Tuesday, October 27, 2015

Smile and be Genki! (Sasha)

For the welcome party at AIU, I was delighted to see a performance of the Soran Bushi, a Japanese folk dance that originated in Hokkaido. I had learned the dance before at the Center for Language Studies program, but that performance made me realize it was possible to learn more dances like the Soran Bushi while in Japan. When I asked about clubs that did folk dance, I was directed to Yatose, a club that has an interesting blend of Western and Eastern culture.
The first yatose group photo.
The Urajya Ondo is a fun dance/song that ends with a photo opportunity.”
Yatose is the Akita version of the Yosakoi, another type of Japanese folk dance. The songs used are different arrangements of traditional Japanese music that incorporate a mixture of traditional Japanese instruments like shamisen, flute, and drums and more modern instruments like electric guitars and synthesizer. People dance with wooden clappers called naruko and yell along with certain parts of the song. Two of the most reoccurring calls are “soran” and “dokkoisho,” which probably sounds familiar to people who know the Soran Bushi. Usually members wear a red jacket called a happi, but this year one of the international members designed a new uniform for us. We just got our new uniforms a couple of days ago, and they look amazing, although the sleeves can make dancing a bit tricky at times.
Design for the new yatose uniforms. Yes, we look like water benders!
At AIU, the members are a mix of Japanese and international students, but the practices are primarily conducted in English. Each practice starts off with a one-minute squat. The punishment for being late though is the dreaded two-minute squat, where everyone else just stands around and watches your additional minute of discomfort. All the members are serious about implementing it too. On Friday, when I have tennis club and yatose scheduled back-to-back, I make a point to leave tennis with plenty of time to spare so that I don’t have to do a two minute squat. Oh, I say two-minute squat, but it seems like the punishment time is longer for others. There is one member who is consistently late and has to do a four minute squat while another member videotapes him (ouch…). Even the captain of yatose has been threatened with a three-minute squat. Call it a playful way to tease other members.

I am happy to say that my interactions with members have extended beyond our practices. There are about thirteen members in total, so I have been able to get to know them all fairly well. At the beginning of the semester, knowing the Soran Bushi let me connect with the captain. When the song comes up on her Yatose playlist, we sometimes dance it together. Unfortunately, Yatose does not do Soran Bushi. There is another folk dance group that performs it instead (it’s a boys-only group though). Connecting with the Japanese members has let me learn more about Akita, like that special shuttle that I mentioned in my last post. During Silver Week we got a group of Yatose members together to go to Akita City, and I got to try out karaoke for the first time. The club also has a tradition of having an okonomiyaki party after performance.

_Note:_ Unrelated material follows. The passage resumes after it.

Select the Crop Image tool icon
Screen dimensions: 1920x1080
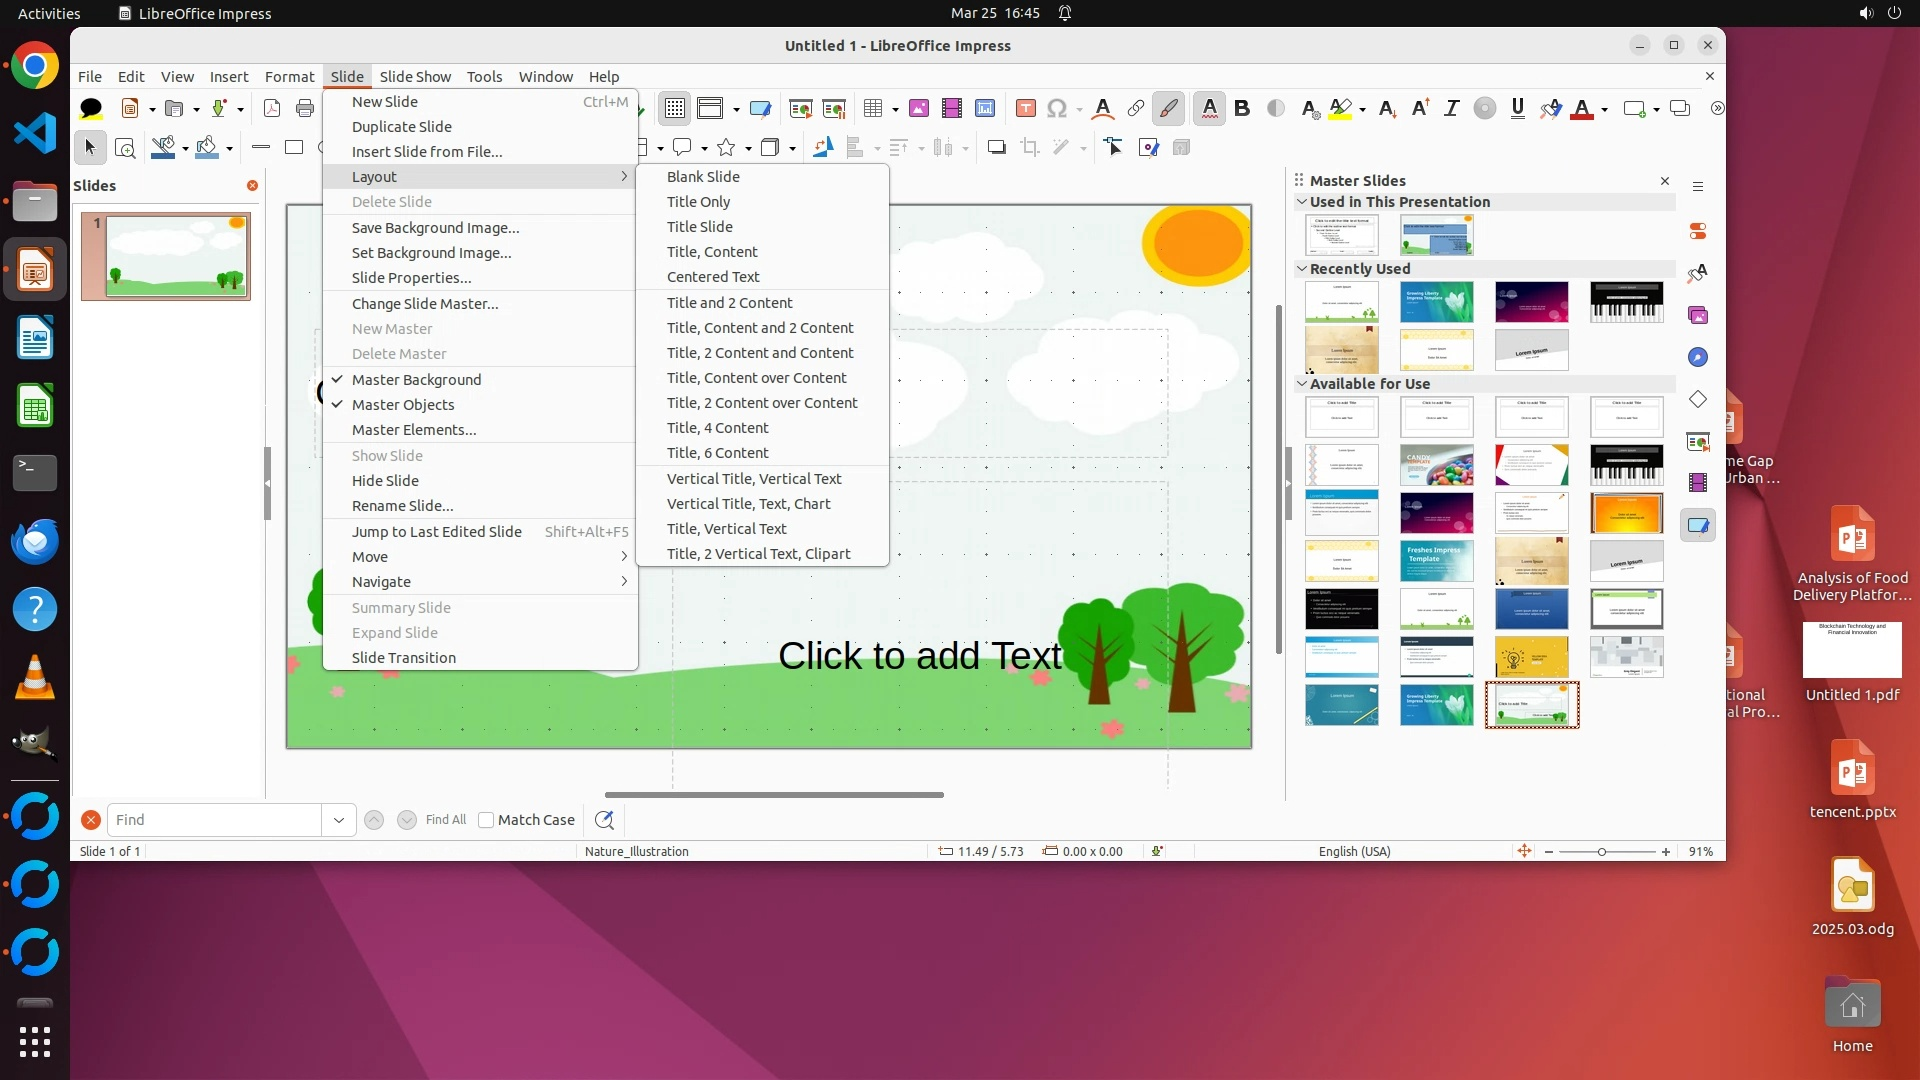1029,148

At this point, we have already had our first performance, and as I am writing this blog post, we are getting ready our next one which will be for the AIU festival on October 11th and 12th. We will be performing the two dances we have learned so far, Yocchire and Iyasaka Akita. We also know a couple of fun dances/songs too, but we won’t perform them for AIU fest. The past week we have had practice almost every day. Before we start dancing, our captain always tells us to smile and be genki even if we mess up or forget the moves. Yatose is a very genki dance (energetic in a peppy sort of way), and people both inside and outside of the club have told me that my dancing is good and that I look like I am having fun while I dance, which I think are two of the best compliments I could receive. I really enjoy interacting with other people through dance, and am looking forward to our future performances.


Sarah said...

That's probably the coolest looking uniform ever :)

Jeremy Sullivan said...

I'm glad that you've found a club that you enjoy and has helped you become a more energetic person. Do you think that you would've explored the various parts of the city that you've gone to if you hadn't joined Yatose?

Sasha said...

Yeah, I like our costumes too, but ours are tame compared to the ones I saw at the Akita University festival. Other Yosakoi teams were changing costumes during the performance, and they had other people waving around flags. It was really cool! I feel like I've learned so much more besides dancing in Yatose, and I am extremely grateful.

Eliza Alvarez said...

This club sounds like it is a lot of fun. I'm starting to wish I had decided to participate in a club or circle while in Japan.